BEGIN

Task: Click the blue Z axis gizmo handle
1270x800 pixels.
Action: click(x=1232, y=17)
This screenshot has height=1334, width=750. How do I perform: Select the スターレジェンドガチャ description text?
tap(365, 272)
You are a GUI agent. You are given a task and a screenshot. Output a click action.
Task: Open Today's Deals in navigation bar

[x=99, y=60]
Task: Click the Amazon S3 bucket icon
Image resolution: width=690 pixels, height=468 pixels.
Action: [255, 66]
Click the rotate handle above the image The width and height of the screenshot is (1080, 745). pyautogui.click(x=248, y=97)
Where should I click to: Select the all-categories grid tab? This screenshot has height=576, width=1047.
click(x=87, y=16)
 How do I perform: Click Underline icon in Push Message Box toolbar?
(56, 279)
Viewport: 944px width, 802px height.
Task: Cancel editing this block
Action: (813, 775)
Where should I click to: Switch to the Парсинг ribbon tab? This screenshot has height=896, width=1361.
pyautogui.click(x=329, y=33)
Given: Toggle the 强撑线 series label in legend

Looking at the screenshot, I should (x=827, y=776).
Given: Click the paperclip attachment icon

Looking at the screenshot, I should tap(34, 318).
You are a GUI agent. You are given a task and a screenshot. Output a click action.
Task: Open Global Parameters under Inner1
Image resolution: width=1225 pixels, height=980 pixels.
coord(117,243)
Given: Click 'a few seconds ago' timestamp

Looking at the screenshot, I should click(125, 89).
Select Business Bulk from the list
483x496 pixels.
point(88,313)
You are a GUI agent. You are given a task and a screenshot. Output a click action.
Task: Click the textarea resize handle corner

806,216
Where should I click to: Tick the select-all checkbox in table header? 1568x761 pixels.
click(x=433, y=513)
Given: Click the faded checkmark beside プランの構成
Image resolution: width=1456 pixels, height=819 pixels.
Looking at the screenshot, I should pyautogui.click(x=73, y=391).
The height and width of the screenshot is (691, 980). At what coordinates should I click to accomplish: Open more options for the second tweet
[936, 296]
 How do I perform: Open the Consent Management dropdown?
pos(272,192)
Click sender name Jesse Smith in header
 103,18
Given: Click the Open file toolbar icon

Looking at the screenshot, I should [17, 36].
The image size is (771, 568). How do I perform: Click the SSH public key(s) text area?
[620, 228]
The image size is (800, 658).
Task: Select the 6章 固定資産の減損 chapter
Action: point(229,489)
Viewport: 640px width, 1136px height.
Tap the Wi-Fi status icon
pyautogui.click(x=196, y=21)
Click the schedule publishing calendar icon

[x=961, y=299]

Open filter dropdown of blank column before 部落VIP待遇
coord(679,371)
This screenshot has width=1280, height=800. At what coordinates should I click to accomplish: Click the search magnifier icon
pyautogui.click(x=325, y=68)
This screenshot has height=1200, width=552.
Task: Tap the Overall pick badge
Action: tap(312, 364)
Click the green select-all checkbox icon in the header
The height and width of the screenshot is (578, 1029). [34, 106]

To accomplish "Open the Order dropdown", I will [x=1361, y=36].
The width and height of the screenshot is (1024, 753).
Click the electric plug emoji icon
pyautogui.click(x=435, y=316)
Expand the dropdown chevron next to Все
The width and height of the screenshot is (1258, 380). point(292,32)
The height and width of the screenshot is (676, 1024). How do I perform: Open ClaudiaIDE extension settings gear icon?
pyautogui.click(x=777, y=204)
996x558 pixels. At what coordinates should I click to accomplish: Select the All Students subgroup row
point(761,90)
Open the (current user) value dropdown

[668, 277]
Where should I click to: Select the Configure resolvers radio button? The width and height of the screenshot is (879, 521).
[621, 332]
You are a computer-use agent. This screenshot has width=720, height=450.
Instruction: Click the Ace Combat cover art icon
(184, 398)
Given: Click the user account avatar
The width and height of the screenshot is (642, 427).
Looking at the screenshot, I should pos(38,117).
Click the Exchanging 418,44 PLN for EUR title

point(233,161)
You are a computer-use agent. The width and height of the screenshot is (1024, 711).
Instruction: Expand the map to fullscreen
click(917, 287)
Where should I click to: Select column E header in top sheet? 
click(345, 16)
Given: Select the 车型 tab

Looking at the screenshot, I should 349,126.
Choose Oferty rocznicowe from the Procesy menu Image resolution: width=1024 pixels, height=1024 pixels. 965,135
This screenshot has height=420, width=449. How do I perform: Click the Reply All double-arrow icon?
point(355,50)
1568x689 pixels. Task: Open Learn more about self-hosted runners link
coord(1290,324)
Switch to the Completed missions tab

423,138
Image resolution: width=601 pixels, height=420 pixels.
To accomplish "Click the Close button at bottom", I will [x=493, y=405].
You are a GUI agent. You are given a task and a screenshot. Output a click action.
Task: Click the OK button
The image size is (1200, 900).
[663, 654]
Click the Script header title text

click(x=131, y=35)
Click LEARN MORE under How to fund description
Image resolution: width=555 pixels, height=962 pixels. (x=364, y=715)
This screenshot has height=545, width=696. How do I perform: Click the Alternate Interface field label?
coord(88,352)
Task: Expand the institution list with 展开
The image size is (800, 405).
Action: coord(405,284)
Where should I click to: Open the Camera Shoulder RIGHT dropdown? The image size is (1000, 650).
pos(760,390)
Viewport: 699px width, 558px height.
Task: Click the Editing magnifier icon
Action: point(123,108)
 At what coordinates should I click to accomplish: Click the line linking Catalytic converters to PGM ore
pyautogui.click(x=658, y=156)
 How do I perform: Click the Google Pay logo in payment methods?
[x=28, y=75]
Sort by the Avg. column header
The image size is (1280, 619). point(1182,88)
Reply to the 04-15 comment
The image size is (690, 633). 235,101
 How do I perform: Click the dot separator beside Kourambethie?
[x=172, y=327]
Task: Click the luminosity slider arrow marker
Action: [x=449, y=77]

END

**DIRECTIONS:**
The answer must be the complete listing, repeated exactly.

**EXERCISE RESPONSE:**
Task: Click the blue Z axis gizmo handle
1270x800 pixels.
Action: click(x=1232, y=17)
This screenshot has height=1334, width=750. How do I perform: Select the スターレジェンドガチャ description text?
tap(365, 272)
You are a GUI agent. You are given a task and a screenshot. Output a click action.
Task: Open Today's Deals in navigation bar

[x=99, y=60]
Task: Click the Amazon S3 bucket icon
Image resolution: width=690 pixels, height=468 pixels.
Action: [255, 66]
Click the rotate handle above the image The width and height of the screenshot is (1080, 745). pyautogui.click(x=248, y=97)
Where should I click to: Select the all-categories grid tab? This screenshot has height=576, width=1047.
click(x=87, y=16)
 How do I perform: Click Underline icon in Push Message Box toolbar?
(56, 279)
Viewport: 944px width, 802px height.
Task: Cancel editing this block
Action: (813, 775)
Where should I click to: Switch to the Парсинг ribbon tab? This screenshot has height=896, width=1361.
pyautogui.click(x=329, y=33)
Given: Toggle the 强撑线 series label in legend

Looking at the screenshot, I should (x=827, y=776).
Given: Click the paperclip attachment icon

Looking at the screenshot, I should tap(34, 318).
You are a GUI agent. You are given a task and a screenshot. Output a click action.
Task: Open Global Parameters under Inner1
Image resolution: width=1225 pixels, height=980 pixels.
coord(117,243)
Given: Click 'a few seconds ago' timestamp

Looking at the screenshot, I should click(125, 89).
Select Business Bulk from the list
483x496 pixels.
point(88,313)
You are a GUI agent. You are given a task and a screenshot. Output a click action.
Task: Click the textarea resize handle corner

806,216
Where should I click to: Tick the select-all checkbox in table header? 1568x761 pixels.
click(x=433, y=513)
Given: Click the faded checkmark beside プランの構成
Image resolution: width=1456 pixels, height=819 pixels.
Looking at the screenshot, I should pyautogui.click(x=73, y=391).
The height and width of the screenshot is (691, 980). At what coordinates should I click to accomplish: Open more options for the second tweet
[936, 296]
 How do I perform: Open the Consent Management dropdown?
pos(272,192)
Click sender name Jesse Smith in header
 103,18
Given: Click the Open file toolbar icon

Looking at the screenshot, I should [17, 36].
The image size is (771, 568). How do I perform: Click the SSH public key(s) text area?
[620, 228]
The image size is (800, 658).
Task: Select the 6章 固定資産の減損 chapter
Action: point(229,489)
Viewport: 640px width, 1136px height.
Tap the Wi-Fi status icon
pyautogui.click(x=196, y=21)
Click the schedule publishing calendar icon

[x=961, y=299]

Open filter dropdown of blank column before 部落VIP待遇
coord(679,371)
This screenshot has width=1280, height=800. At what coordinates should I click to accomplish: Click the search magnifier icon
pyautogui.click(x=325, y=68)
This screenshot has height=1200, width=552.
Task: Tap the Overall pick badge
Action: tap(312, 364)
Click the green select-all checkbox icon in the header
The height and width of the screenshot is (578, 1029). [34, 106]

To accomplish "Open the Order dropdown", I will [x=1361, y=36].
The width and height of the screenshot is (1024, 753).
Click the electric plug emoji icon
pyautogui.click(x=435, y=316)
Expand the dropdown chevron next to Все
The width and height of the screenshot is (1258, 380). point(292,32)
The height and width of the screenshot is (676, 1024). How do I perform: Open ClaudiaIDE extension settings gear icon?
pyautogui.click(x=777, y=204)
996x558 pixels. At what coordinates should I click to accomplish: Select the All Students subgroup row
point(761,90)
Open the (current user) value dropdown

[668, 277]
Where should I click to: Select the Configure resolvers radio button? The width and height of the screenshot is (879, 521).
[621, 332]
You are a computer-use agent. This screenshot has width=720, height=450.
Instruction: Click the Ace Combat cover art icon
(184, 398)
Given: Click the user account avatar
The width and height of the screenshot is (642, 427).
Looking at the screenshot, I should pos(38,117).
Click the Exchanging 418,44 PLN for EUR title

point(233,161)
You are a computer-use agent. The width and height of the screenshot is (1024, 711).
Instruction: Expand the map to fullscreen
click(917, 287)
Where should I click to: Select column E header in top sheet? 
click(345, 16)
Given: Select the 车型 tab

Looking at the screenshot, I should 349,126.
Choose Oferty rocznicowe from the Procesy menu Image resolution: width=1024 pixels, height=1024 pixels. 965,135
This screenshot has height=420, width=449. How do I perform: Click the Reply All double-arrow icon?
point(355,50)
1568x689 pixels. Task: Open Learn more about self-hosted runners link
coord(1290,324)
Switch to the Completed missions tab

423,138
Image resolution: width=601 pixels, height=420 pixels.
To accomplish "Click the Close button at bottom", I will [x=493, y=405].
You are a GUI agent. You are given a task and a screenshot. Output a click action.
Task: Click the OK button
The image size is (1200, 900).
[663, 654]
Click the Script header title text

click(x=131, y=35)
Click LEARN MORE under How to fund description
Image resolution: width=555 pixels, height=962 pixels. (x=364, y=715)
This screenshot has height=545, width=696. How do I perform: Click the Alternate Interface field label?
coord(88,352)
Task: Expand the institution list with 展开
The image size is (800, 405).
Action: coord(405,284)
Where should I click to: Open the Camera Shoulder RIGHT dropdown? The image size is (1000, 650).
pos(760,390)
Viewport: 699px width, 558px height.
Task: Click the Editing magnifier icon
Action: point(123,108)
 At what coordinates should I click to accomplish: Click the line linking Catalytic converters to PGM ore
pyautogui.click(x=658, y=156)
 How do I perform: Click the Google Pay logo in payment methods?
[x=28, y=75]
Sort by the Avg. column header
The image size is (1280, 619). point(1182,88)
Reply to the 04-15 comment
The image size is (690, 633). 235,101
 How do I perform: Click the dot separator beside Kourambethie?
[x=172, y=327]
Task: Click the luminosity slider arrow marker
Action: [x=449, y=77]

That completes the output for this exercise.